L’animatrice du Café presse politique (CPP), Souhila Benali, n’y croyait pas trop, ce jeudi 17 mars et pourtant Chakib Khelil est rentré en Algérie, quelques heures à peine après la fin de l’émission. Un retour que les journalistes du CPP pressentaient en s’interrogeant dès la matinée sur le sens de la réhabilitation en cours depuis plusieurs semaines de l’ancien ministre de l’Energie, cité dans le scandale de corruption de l’affaire Sonatrach II.
De l’affaire des missiles Stinger à El Oued au retour de Chakib Khelil à Alger, il n’y a qu’un pas que les journalistes du Café presse politique ont franchi lors de l’émission du jeudi 17 mars.
C’est Abed Charef, journaliste indépendant, qui a ouvert le débat en analysant « deux messages dans l’histoire de la saisie d’armes massives à El Oued ». « D’un côté, on dit aux Occidentaux qu’il y a des Stinger et des armes qui se baladent à la frontière ; de l’autre on nous dit aux Algériens que depuis le départ de Toufik Médiène, il y a six mois, la lutte antiterroriste est beaucoup plus efficace ».
Ihsane El Kadi, directeur d’Interface Medias éditrice de Maghreb Emergent, lui ne voit qu’un « seul agenda interne » : « Il y a l’alignement de deux agendas qui est de faire peur aux Algériens », affirme-t-il. « Dramatiser les risques contribue à entretenir le statut-quo », relève le rédacteur en chef de Maghreb Emergent en pointant une « inintelligence du clan présidentiel à vouloir tirer tous les dividendes à lui ».
« On assiste à une volonté de détricoter tout ce qu’a fait le DRS de Toufik à commencer par la corruption menée conjointement à la remontée de la campagne pour essayer de réhabiliter Chakib Khelil. C’est suffoquant », s’exclame Ihsane El Kadi.

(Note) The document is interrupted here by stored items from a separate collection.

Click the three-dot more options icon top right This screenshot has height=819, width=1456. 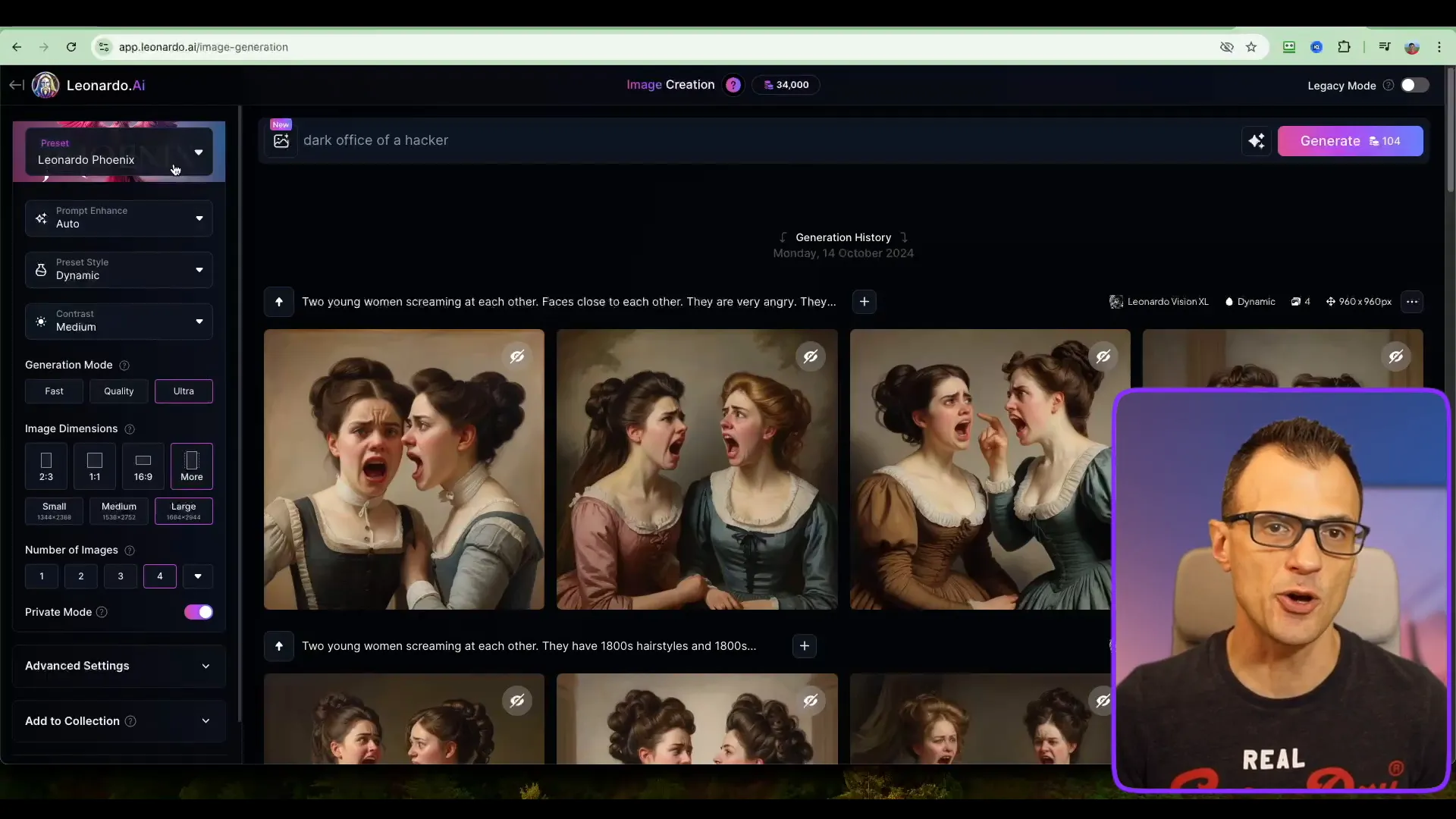[x=1413, y=301]
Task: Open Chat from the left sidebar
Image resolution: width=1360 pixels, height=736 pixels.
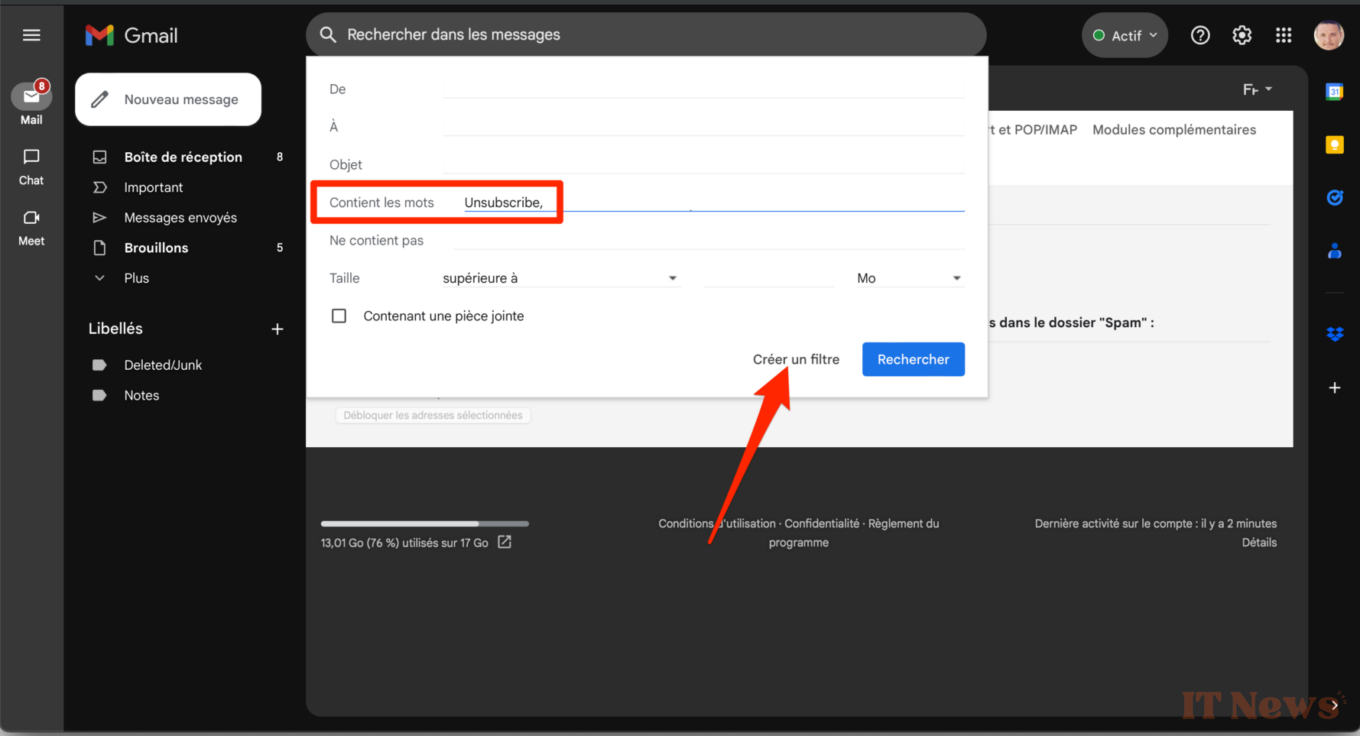Action: pyautogui.click(x=31, y=166)
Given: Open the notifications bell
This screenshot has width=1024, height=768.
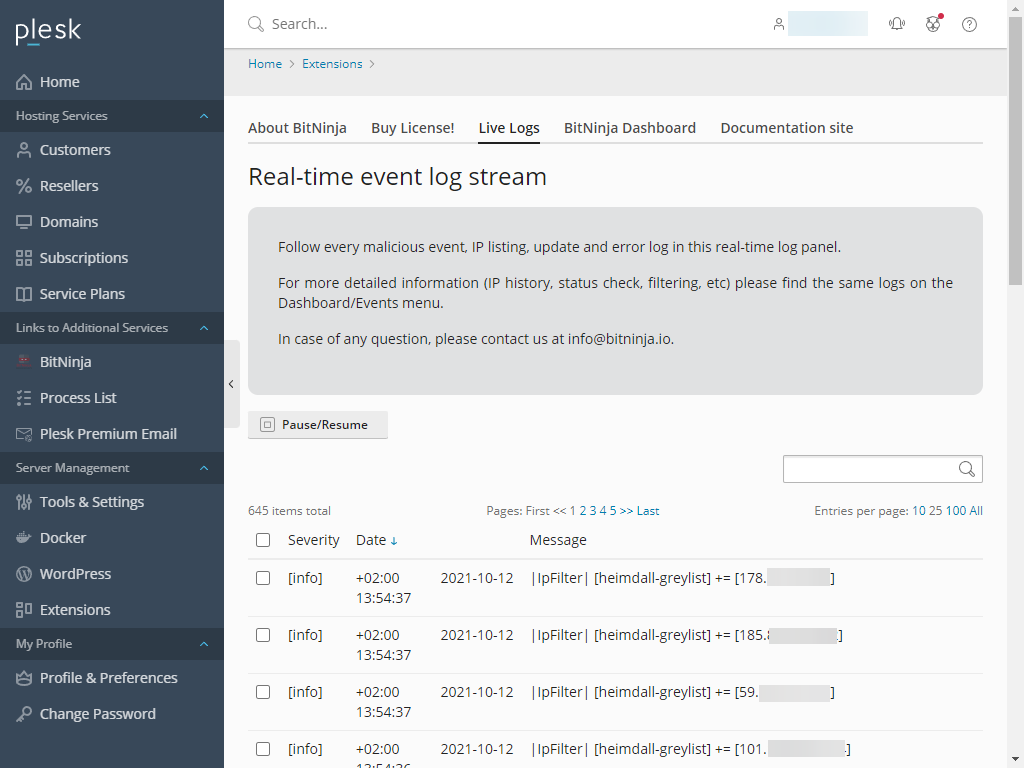Looking at the screenshot, I should 897,24.
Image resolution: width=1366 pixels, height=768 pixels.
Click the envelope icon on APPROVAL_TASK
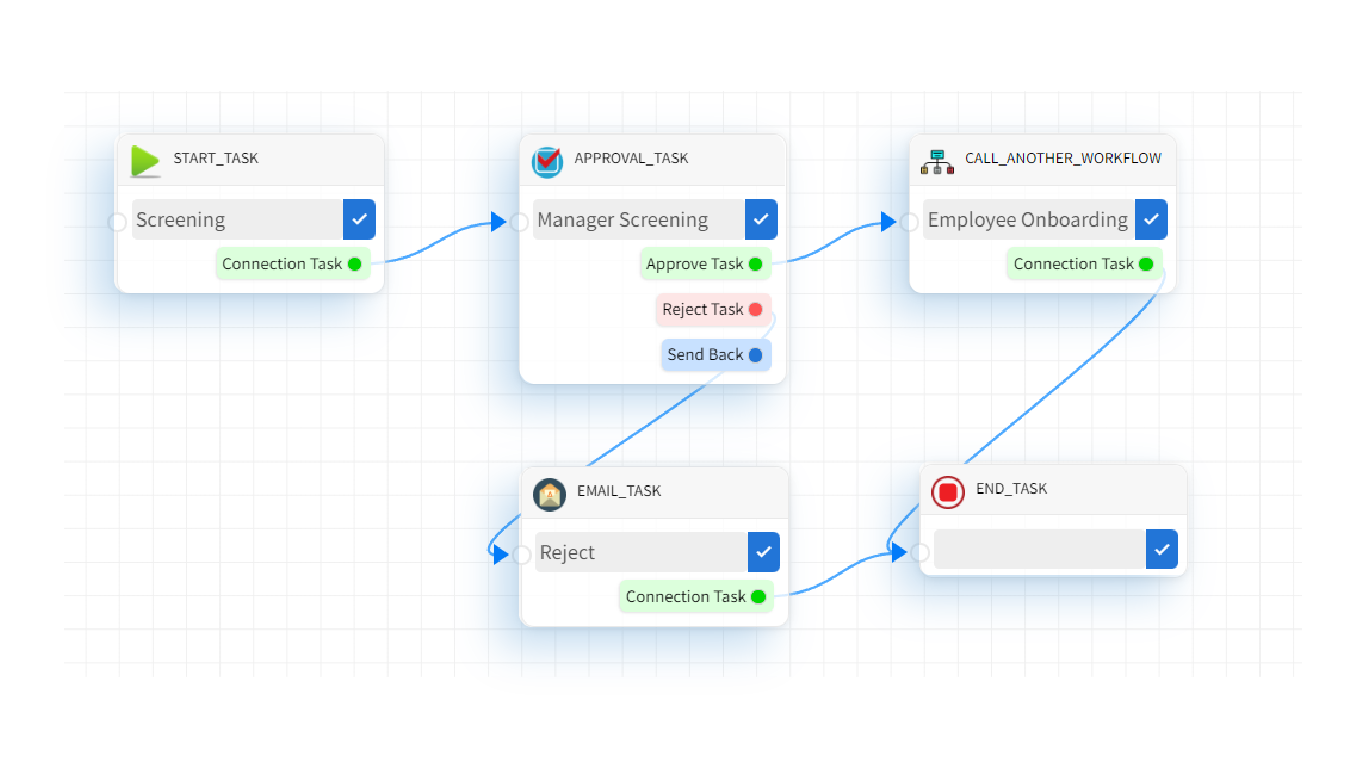pos(547,160)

« Scandaleux !», renchérit Saïd Djaafer, directeur éditorial du Huffington Post Algérie, estimant que « Chakib Khelil devrait au moins répondre à la justice algérienne ».
« Réhabiliter Chakib Khelil, c’est réhabiliter Saïd Bouteflika »
« Quel est intérêt du président Bouteflika à réhabiliter Chakib Khelil? » a poursuivi Abed Charef qui s’est dit intrigué par cette campagne. « Je ne trouvais pas de solution d’autant plus que le risque est énorme » a –t-il déclaré. « Jusqu’au moment où un ami économiste m’a dit une chose qui est évidente : réhabiliter Chakib Khelil, c’est réhabiliter Said Bouteflika ».
« Quand le Président Abdelaziz Bouteflika a eu son AVC il y a deux ans, le DRS a su que son frère Said était impliqué dans cette histoire », a développé le journaliste. « A travers la réhabilitation de Chakib Khelil, on cherche à effacer cette histoire », estime-t-il en relevant que « Saadani étant l’éclaireur du pouvoir depuis deux ou trois ans, il nous dit où l’on va aller ».
« Ce retour signerait en tous cas la 3e mort du général Toufik », a conclu Ihsane El Kadi.
Le Maroc a-t-il perdu une bataille au Sahara occidental?
C’est la question qui a occupé les journalistes du CPP en seconde partie de l’émission suite à la manifestation spontanée au Maroc contre le secrétaire d’Etat de l’ONU, Ban Ki Moon, qui a, à la suite des évènements ayant suivi sa visite au Sahara occidental a décidé d’annuler son voyage au Maroc.
« Le Maroc n’en finit pas de découvrir que l’ONU est tenue à ses résolutions : pour elle le principe même de l’autodétermination reste posée. », a analysé Saïd Djaafer. « Ban Ki Moon n’as pas dit quelque chose d’extraordinaire : le Maroc occupe le Sahara occidental de facto, en termes de droit, ce n’est pas reconnu, c’est une occupation », a-t-il développé. « Les Marocains réagissent mal à une déclaration qui est dans l’ordre des choses », a-t-il poursuivi en regrettant cette réaction d’autant que, selon lui, « le secrétait d’Etat n’était pas venu en se positionnant d’emblée du côté du Polisario mais pour faire avancer le dossier ».
Pour Akram Kharief, éditeur du blog « Secret Difa3 », cette hyper-réaction est un signe que le « Maroc sent que le dossier est en train de lui échapper car le statut-quo jouait en sa faveur ».
Malgré la tension, le fait que cette question revienne sur le devant de la scène est bon signe, a conclu Ihsane El Kadi. « Cela signifie qu’il existe encore des puissances pour rappeler une position de droit ». « Après que fait-on avec ça, il faut faire de l’ingénierie diplomatique », a-t-il suggéré.